Tumours containing these spelling mistakes are called MSI-high, and conversely, tumours not containing these spelling mistakes are called microsatellite stable or MSS for short. People with MSI-high cancer have a favourable prognosis and respond well to new immunotherapy treatments, compared to people with MSS cancer. The current commercially available laboratory tests that are used for checking these spelling mistakes- such as fragment length analysis and immunohistochemistry- are slow, expensive, and require an expert to interpret the result. This makes them difficult to use in a healthcare setting with small budget.

Researchers at FRIGE and the Institute of Genetic Medicine, Newcastle University, UK have developed a quick, cost-effective, and high-throughput DNA test to check for these spelling mistakes in bowel cancers. This will enable the doctors to quickly and cheaply establish if there is a problem with one or more of the “spell checker” genes in any tumour. The technical name for these spell checker genes is mismatch repair genes, or MMR for short. The results of this work have been published in the PLoS ONE and Human Mutation journal.

When a cell divides, the genetic information inside them is copied too. Sometimes, errors are made during the copying process. If an error occurs within a cancer-causing gene and is not corrected, cells can start to divide quickly and lead to cancer. The MMR genes help to prevent this. People usually have two copies of each gene. If the “spell checker” mechanism stopped working because of damage to both copies of the MMR genes in the cell, that means that the genetic problem is inside the cancer itself. However, if people inherit one faulty copy of an MMR gene, this means that every cell in their body has only one working copy of the gene. They only need one more error in the working copy for their “spell checker” mechanism to stop working properly. That person is called “predisposed” to cancer and the disease is known as Lynch syndrome.

The work described here was carried out in three stages. The first stage involved identifying a novel set of short repetitive regions in the DNA, also known as microsatellites. DNA is made up of 4 letters- A, T, G and C; and all 4 letters are spread out evenly within the DNA. However, microsatellites are the regions of DNA where the same letter repeats many times. In our study, we chose microsatellites where the same letter repeated 7-12 times. Another condition for choosing a novel set of microsatellites was that they had to be next to a single nucleotide polymorphism, or SNP for short. SNPs are single letter differences in the DNA that occur between two people but don’t necessarily cause any disease. Using these two conditions meant that these regions were readable by the next generation sequencing (NGS) machines. We investigated bowel cancer DNA sequence data from the Cancer Genome Atlas database to find 120 out 218,181 microsatellites that matched our selection conditions. We then tested these 120 microsatellites in the DNA from 12 bowel cancer and 5 normal patients using NGS to identify 17 microsatellites that contained significantly more errors in the DNA of cancer patients compared to normal patients.

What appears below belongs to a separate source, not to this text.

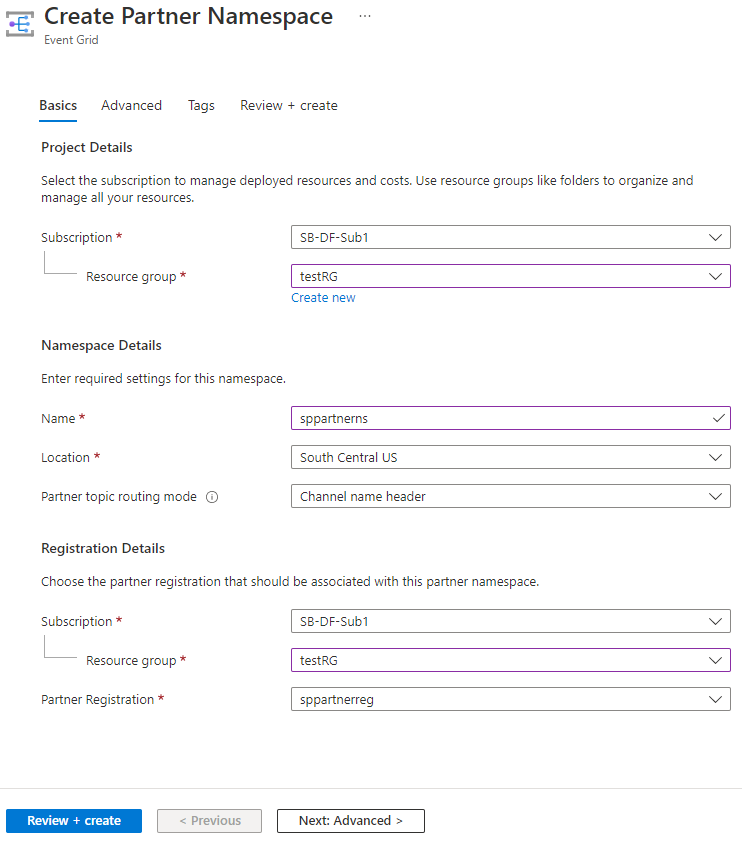
Task: Go to the Review + create tab
Action: click(x=288, y=105)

In the second stage, we developed a computer software that would automatically call a patient sample either MSI-high or MSS based on the sequence data from 17 microsatellites. The software uses a machine learning approach, that combines information from all 17 microsatellites. This method uses information on how many errors are there in each microsatellite and whether only one copy or both copies of DNA have these errors. Finally, this information provides a score, which suggests whether a tumour is MSI-high or MSS. The machine learning approach involved sequencing of 17 microsatellites in the DNA from 139 bowel cancer tumours that had previously been tested for MSI using commercially available tests. This gave information on how many errors occurred in each microsatellite and the number of tumours that had more errors in their microsatellites than expected.

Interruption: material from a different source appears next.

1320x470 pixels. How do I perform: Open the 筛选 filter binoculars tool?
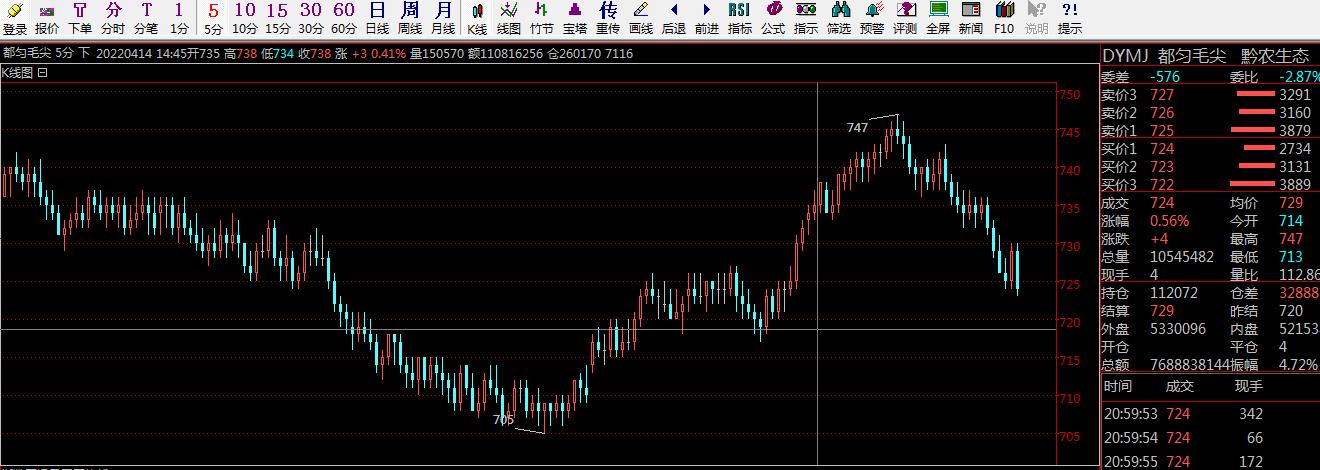[x=839, y=18]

In the final stage, we sequenced 17 microsatellites and predicted MSI status using our software for 70 bowel cancer samples. Thirty-six and thirty-four of these samples had previously been tested as MSI-high and MSS using commercially available tests. We showed that the results of our test matched 100% with those of commercially available tests.

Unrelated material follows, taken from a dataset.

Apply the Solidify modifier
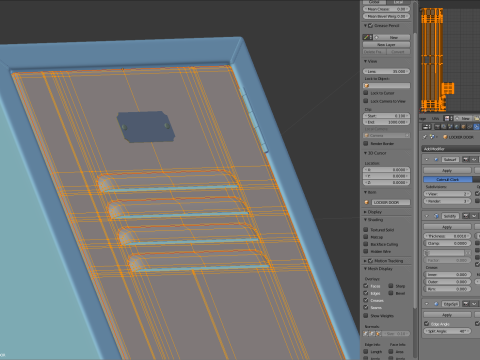Image resolution: width=480 pixels, height=360 pixels. [x=447, y=227]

Our test will not only help in diagnosing a cancer as MSI-high or MSS but will also help in finding those patients who have bowel cancer as a result of an inherent fault in their MMR genes. This is critical because it means that any of their relatives who also carry defective MMR genes will be at a greatly increased risk of cancer. Identifying these individuals before they get cancer means they can be offered interventions such as regular colonoscopy and aspirin to reduce cancer risk.

Our work demonstrates a novel genetic test for bowel cancer patients that is cheap and easy to run in a healthcare setting with a small budget, especially in low- to middle- income countries like India.

Currently, our research team is utilising this test in India to estimate the burden of MSI-high bowel cancers and Lynch syndrome. The research is funded by the Gujarat State Biotech Mission. Any patient with colorectal cancer is welcome to participate in the study and will get MSI and Lynch syndrome testing worth Rs. 40,000 done free-of-cost.